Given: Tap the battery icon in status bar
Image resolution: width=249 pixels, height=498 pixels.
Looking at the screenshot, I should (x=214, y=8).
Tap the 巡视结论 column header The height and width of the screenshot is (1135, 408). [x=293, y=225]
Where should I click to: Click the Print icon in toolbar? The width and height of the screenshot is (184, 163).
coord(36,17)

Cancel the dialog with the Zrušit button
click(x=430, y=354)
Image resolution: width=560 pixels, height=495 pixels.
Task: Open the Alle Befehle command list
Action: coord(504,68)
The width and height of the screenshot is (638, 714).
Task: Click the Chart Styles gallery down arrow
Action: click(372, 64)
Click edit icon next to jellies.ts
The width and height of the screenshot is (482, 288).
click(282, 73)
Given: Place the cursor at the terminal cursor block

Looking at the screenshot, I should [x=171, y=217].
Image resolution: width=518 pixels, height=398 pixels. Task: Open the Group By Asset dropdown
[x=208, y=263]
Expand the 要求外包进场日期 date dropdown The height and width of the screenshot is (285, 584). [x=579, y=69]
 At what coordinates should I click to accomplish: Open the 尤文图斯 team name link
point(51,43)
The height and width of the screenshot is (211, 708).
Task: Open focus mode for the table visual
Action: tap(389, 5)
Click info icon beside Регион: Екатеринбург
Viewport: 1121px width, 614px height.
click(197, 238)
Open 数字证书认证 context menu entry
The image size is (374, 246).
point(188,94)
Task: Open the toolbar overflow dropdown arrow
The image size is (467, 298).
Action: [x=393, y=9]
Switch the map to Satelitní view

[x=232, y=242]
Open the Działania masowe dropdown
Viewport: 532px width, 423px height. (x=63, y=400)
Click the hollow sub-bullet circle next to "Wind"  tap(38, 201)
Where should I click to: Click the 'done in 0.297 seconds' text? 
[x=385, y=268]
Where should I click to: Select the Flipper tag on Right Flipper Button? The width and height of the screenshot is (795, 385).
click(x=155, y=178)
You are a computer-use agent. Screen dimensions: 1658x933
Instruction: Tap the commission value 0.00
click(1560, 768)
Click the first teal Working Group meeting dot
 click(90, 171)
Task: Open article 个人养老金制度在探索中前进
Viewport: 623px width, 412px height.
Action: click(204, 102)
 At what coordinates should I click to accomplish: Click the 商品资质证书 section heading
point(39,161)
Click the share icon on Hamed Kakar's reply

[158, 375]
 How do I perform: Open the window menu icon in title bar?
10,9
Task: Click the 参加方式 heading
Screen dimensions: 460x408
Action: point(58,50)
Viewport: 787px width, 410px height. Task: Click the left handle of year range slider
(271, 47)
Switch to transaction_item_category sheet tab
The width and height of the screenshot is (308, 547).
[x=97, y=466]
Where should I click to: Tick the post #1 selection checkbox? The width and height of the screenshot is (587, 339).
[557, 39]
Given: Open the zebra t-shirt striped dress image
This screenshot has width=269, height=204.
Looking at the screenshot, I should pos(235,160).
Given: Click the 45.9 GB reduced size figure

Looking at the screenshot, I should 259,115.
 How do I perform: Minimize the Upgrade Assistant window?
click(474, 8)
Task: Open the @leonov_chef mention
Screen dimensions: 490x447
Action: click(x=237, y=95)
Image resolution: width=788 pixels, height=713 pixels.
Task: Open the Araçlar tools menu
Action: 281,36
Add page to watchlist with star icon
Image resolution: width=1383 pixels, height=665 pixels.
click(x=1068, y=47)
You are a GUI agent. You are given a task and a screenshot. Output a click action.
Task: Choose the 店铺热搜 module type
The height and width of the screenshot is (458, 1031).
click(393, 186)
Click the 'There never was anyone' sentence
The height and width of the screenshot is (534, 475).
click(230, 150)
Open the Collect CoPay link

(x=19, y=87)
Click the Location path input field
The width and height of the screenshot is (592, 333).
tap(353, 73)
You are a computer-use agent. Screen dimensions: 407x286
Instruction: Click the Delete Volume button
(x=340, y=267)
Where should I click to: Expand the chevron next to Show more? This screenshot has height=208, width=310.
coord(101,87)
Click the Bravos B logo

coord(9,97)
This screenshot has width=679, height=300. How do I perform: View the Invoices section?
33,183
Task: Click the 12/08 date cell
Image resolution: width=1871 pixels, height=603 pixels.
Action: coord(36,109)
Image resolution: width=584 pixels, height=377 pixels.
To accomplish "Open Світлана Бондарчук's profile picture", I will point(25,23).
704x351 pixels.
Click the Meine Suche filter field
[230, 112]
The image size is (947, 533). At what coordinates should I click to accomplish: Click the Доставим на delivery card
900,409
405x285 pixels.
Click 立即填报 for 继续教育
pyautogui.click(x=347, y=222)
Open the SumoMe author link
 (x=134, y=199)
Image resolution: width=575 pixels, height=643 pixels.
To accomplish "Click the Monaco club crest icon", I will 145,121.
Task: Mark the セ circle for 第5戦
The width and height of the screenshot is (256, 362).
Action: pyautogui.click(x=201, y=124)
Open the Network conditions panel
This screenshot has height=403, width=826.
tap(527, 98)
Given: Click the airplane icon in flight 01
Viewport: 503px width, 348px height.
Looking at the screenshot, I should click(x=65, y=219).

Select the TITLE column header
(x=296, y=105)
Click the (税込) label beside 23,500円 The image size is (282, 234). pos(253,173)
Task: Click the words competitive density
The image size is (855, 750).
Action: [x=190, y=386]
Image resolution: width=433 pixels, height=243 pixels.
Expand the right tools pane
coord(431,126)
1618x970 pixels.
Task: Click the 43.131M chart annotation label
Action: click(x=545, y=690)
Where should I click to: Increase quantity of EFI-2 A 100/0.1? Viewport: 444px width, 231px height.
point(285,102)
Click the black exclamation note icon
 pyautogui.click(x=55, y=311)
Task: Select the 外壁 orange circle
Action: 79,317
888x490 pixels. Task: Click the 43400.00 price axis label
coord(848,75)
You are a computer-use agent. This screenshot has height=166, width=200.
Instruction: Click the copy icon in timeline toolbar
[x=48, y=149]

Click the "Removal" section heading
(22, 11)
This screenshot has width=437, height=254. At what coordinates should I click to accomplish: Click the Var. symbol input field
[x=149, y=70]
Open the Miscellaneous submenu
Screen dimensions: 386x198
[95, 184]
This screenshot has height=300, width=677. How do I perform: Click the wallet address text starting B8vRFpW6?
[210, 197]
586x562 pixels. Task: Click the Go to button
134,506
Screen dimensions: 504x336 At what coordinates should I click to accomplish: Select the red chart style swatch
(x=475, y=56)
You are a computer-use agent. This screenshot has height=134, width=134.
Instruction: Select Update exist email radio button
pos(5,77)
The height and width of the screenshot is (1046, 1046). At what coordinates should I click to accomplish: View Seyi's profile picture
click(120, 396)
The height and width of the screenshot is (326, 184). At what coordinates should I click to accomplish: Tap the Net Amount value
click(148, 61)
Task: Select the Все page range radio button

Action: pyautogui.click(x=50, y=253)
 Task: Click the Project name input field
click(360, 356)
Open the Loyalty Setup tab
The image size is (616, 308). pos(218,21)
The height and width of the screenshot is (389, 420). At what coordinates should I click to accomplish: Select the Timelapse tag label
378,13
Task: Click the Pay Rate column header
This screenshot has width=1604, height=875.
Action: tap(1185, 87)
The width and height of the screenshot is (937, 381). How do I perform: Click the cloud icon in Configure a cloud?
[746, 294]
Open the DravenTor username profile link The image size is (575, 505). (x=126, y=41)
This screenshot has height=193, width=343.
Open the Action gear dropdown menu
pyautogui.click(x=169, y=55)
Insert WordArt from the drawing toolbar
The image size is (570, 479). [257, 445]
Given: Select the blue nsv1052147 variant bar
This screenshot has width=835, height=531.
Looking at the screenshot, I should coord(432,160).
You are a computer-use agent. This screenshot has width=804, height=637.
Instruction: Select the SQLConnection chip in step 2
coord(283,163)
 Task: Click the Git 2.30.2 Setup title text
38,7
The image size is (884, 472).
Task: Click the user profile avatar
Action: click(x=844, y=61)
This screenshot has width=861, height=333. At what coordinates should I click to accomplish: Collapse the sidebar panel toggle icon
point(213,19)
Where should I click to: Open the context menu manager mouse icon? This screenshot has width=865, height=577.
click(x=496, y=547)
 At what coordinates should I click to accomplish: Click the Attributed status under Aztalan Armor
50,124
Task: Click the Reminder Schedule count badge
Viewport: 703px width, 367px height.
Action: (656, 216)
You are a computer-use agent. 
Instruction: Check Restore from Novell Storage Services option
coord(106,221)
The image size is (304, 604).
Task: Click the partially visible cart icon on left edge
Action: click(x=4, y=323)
+ + + + +
■ **Work task**
Copy every line of the data above, beginning with the first and ending with the line that contains "Task: Open the toolbar", and give nothing more.

■ **Result of the exercise**
Given: Tap the battery icon in status bar
Image resolution: width=249 pixels, height=498 pixels.
Looking at the screenshot, I should (x=214, y=8).
Tap the 巡视结论 column header The height and width of the screenshot is (1135, 408). [x=293, y=225]
Where should I click to: Click the Print icon in toolbar? The width and height of the screenshot is (184, 163).
coord(36,17)

Cancel the dialog with the Zrušit button
click(x=430, y=354)
Image resolution: width=560 pixels, height=495 pixels.
Task: Open the Alle Befehle command list
Action: coord(504,68)
The width and height of the screenshot is (638, 714).
Task: Click the Chart Styles gallery down arrow
Action: click(372, 64)
Click edit icon next to jellies.ts
The width and height of the screenshot is (482, 288).
click(282, 73)
Given: Place the cursor at the terminal cursor block

Looking at the screenshot, I should [x=171, y=217].
Image resolution: width=518 pixels, height=398 pixels. Task: Open the Group By Asset dropdown
[x=208, y=263]
Expand the 要求外包进场日期 date dropdown The height and width of the screenshot is (285, 584). [x=579, y=69]
 At what coordinates should I click to accomplish: Open the 尤文图斯 team name link
point(51,43)
The height and width of the screenshot is (211, 708).
Task: Open focus mode for the table visual
Action: tap(389, 5)
Click info icon beside Регион: Екатеринбург
Viewport: 1121px width, 614px height.
click(197, 238)
Open 数字证书认证 context menu entry
The image size is (374, 246).
point(188,94)
Task: Open the toolbar overflow dropdown arrow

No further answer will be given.